→ The problem
Needed from the entries below: every line that holds the word "Switch".

[Items from a data source]
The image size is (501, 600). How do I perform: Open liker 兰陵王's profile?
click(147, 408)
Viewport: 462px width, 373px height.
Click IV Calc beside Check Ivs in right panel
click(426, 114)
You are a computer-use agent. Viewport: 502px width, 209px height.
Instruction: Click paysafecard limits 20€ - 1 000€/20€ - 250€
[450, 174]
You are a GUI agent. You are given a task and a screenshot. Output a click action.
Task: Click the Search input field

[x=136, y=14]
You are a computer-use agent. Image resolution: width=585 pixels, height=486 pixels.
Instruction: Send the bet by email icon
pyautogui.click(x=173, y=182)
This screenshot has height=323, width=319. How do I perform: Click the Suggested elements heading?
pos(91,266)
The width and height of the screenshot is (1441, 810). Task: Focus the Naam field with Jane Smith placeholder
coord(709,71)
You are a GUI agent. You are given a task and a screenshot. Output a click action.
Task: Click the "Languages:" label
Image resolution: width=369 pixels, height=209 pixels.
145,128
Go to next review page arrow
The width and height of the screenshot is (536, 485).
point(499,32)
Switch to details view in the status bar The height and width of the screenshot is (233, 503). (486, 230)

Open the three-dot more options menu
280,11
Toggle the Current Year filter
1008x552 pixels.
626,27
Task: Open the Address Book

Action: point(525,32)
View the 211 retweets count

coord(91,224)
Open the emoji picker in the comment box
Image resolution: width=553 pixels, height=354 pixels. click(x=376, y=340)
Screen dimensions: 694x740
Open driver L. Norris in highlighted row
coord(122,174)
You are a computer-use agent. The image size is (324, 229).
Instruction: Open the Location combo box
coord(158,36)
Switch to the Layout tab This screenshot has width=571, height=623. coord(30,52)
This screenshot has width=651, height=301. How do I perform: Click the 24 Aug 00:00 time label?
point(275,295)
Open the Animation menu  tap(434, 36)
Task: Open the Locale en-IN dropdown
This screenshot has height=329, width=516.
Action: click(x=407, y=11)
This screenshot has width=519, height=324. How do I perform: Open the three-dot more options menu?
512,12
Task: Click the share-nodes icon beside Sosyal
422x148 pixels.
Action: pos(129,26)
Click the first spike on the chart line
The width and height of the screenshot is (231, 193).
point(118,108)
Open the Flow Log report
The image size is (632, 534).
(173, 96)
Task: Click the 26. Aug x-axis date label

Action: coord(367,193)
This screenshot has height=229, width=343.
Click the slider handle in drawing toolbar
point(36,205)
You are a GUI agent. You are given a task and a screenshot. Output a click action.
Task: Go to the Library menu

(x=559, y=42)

→ Solution
Switch to details view in the status bar The height and width of the screenshot is (233, 503). (486, 230)
Switch to the Layout tab This screenshot has width=571, height=623. coord(30,52)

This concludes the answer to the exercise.